The request:
Count the lines of the material below that contain the string "trash", and reply with the number alone.
— START Data to process —
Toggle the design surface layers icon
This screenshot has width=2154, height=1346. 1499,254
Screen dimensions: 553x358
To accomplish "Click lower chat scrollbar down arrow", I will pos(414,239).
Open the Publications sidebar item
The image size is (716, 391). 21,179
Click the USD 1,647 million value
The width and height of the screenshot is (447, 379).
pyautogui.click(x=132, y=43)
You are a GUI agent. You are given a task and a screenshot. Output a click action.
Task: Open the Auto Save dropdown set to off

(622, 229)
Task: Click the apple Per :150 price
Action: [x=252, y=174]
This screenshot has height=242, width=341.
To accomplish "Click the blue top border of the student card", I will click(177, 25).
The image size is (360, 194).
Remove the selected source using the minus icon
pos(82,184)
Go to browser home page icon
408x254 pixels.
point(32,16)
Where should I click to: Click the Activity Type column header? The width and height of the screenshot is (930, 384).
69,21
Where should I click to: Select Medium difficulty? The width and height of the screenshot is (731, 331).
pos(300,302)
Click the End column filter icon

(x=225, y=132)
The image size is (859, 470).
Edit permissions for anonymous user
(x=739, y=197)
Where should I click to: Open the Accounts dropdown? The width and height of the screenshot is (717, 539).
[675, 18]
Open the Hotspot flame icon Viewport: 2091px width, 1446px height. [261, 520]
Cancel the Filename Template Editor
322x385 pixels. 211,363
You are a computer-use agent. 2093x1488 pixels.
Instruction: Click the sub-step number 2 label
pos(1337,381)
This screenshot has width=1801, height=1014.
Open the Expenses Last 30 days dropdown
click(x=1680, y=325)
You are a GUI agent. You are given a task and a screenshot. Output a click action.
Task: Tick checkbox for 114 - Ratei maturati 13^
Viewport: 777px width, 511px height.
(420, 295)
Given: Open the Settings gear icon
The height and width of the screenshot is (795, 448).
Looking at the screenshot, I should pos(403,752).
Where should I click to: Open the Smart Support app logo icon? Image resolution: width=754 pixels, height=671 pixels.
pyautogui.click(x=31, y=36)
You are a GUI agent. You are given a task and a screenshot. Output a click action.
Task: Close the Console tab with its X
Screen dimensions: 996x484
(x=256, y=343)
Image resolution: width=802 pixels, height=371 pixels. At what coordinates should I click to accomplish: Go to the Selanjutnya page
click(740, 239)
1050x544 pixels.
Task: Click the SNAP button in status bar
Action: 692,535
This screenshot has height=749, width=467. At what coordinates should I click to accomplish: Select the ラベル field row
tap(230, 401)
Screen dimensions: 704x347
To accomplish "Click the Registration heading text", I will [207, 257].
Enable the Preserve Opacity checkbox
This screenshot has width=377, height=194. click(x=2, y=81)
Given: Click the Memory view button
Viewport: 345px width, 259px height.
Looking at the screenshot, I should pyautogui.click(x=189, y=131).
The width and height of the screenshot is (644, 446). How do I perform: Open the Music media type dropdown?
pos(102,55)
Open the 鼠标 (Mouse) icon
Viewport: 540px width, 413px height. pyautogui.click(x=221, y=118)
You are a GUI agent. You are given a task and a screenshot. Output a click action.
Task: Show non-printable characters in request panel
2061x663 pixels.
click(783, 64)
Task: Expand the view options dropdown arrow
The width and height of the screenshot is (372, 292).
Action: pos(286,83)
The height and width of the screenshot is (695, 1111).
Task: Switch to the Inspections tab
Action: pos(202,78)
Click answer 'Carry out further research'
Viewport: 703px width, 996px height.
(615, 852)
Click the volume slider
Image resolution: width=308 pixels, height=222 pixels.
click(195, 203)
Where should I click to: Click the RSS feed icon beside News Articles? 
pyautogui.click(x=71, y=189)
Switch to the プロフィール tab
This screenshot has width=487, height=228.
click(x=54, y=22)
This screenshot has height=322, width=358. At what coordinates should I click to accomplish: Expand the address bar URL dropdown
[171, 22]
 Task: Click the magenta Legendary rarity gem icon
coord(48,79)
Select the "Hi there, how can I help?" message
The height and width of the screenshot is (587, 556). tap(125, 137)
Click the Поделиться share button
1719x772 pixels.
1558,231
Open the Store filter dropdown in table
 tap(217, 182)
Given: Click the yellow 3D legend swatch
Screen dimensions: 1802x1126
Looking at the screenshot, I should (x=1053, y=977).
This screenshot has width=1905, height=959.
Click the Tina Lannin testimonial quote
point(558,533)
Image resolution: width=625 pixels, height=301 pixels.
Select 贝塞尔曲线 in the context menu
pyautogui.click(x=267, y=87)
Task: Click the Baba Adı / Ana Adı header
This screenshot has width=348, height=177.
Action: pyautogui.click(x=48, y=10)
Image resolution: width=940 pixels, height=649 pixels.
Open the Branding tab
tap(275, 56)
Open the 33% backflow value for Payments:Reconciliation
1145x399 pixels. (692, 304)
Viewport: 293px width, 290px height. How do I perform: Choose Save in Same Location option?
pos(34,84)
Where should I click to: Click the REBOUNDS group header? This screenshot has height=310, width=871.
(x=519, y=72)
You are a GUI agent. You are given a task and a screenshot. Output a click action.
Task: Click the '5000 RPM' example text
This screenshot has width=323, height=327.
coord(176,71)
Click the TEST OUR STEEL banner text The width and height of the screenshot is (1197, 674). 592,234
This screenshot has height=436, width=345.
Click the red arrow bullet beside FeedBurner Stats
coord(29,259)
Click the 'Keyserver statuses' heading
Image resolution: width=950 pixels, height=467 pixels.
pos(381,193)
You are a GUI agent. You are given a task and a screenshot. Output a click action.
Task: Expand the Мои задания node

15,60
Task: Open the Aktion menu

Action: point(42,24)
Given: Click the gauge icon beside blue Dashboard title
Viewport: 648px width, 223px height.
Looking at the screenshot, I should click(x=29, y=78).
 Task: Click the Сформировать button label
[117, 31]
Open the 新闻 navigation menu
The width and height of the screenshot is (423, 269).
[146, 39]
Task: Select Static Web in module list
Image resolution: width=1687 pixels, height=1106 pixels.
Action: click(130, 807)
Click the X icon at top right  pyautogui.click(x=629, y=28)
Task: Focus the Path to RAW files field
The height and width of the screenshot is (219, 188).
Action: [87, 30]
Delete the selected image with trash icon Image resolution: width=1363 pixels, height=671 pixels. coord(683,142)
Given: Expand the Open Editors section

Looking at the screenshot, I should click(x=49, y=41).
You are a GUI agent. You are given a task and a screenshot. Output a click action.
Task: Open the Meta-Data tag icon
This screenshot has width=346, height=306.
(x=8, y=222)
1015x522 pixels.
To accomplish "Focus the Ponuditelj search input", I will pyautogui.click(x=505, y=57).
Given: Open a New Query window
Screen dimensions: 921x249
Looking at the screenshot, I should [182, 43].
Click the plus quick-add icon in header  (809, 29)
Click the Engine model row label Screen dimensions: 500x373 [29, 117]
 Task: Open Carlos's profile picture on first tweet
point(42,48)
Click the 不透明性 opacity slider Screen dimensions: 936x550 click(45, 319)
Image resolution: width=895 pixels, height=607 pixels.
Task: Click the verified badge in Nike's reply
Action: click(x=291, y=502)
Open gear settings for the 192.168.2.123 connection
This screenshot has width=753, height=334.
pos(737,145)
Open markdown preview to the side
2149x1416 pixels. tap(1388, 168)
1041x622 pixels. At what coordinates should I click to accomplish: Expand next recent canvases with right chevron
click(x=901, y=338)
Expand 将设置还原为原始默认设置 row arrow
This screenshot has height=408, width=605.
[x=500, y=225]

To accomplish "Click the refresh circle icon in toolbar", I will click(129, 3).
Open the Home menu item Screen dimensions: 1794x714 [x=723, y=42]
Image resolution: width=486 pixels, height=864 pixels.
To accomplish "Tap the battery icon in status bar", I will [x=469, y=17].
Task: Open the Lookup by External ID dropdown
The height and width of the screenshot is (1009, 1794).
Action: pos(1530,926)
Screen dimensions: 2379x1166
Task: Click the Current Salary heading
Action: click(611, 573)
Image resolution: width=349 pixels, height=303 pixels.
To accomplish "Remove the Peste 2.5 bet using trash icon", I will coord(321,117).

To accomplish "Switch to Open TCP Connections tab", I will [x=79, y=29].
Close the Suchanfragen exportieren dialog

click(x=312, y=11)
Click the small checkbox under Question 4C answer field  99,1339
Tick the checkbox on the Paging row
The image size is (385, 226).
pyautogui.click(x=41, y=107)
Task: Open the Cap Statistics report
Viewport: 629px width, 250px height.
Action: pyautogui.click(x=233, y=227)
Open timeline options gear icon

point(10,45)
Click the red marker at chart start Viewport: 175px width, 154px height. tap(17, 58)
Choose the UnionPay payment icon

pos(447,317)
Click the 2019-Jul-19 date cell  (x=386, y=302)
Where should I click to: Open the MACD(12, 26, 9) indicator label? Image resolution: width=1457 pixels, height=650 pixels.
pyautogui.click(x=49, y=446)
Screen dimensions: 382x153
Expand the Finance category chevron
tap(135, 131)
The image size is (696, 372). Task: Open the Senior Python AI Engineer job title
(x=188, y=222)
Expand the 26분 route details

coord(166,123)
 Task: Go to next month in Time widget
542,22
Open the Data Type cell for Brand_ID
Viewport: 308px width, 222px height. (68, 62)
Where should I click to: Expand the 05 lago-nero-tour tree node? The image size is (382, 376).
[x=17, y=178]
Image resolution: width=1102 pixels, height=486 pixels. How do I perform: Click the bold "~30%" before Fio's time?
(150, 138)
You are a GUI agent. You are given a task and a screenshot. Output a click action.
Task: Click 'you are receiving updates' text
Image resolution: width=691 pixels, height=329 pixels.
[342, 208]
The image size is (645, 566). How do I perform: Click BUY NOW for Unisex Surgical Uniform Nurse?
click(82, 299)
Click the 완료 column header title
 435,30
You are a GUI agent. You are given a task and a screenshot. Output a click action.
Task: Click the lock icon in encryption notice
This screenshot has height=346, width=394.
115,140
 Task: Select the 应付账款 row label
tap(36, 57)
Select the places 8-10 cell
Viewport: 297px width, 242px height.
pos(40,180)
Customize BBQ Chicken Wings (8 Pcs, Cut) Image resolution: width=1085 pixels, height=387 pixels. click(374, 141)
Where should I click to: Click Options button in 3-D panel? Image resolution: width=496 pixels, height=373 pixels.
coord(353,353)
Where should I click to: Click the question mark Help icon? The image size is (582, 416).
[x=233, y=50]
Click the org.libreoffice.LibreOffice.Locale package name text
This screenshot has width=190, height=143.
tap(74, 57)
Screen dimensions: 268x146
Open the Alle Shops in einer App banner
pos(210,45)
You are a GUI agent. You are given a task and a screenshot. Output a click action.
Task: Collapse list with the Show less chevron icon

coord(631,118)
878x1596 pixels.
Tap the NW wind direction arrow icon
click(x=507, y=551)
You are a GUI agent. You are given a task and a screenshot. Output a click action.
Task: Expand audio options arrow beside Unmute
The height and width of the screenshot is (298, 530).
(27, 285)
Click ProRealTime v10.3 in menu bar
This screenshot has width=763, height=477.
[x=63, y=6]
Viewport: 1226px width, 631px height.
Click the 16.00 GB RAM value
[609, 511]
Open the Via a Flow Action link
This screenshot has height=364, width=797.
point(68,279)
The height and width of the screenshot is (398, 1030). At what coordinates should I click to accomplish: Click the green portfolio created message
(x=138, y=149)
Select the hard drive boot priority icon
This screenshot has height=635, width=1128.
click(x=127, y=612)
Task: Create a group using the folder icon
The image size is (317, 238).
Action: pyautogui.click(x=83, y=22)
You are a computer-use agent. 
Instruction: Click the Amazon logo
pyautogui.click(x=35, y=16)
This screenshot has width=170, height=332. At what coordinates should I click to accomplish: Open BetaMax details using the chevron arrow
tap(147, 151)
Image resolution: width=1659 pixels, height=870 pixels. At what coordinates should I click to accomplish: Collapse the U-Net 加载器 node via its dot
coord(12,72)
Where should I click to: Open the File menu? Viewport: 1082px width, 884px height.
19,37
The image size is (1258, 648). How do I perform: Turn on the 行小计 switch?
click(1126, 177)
— END Data to process —
Solution to this exercise:
2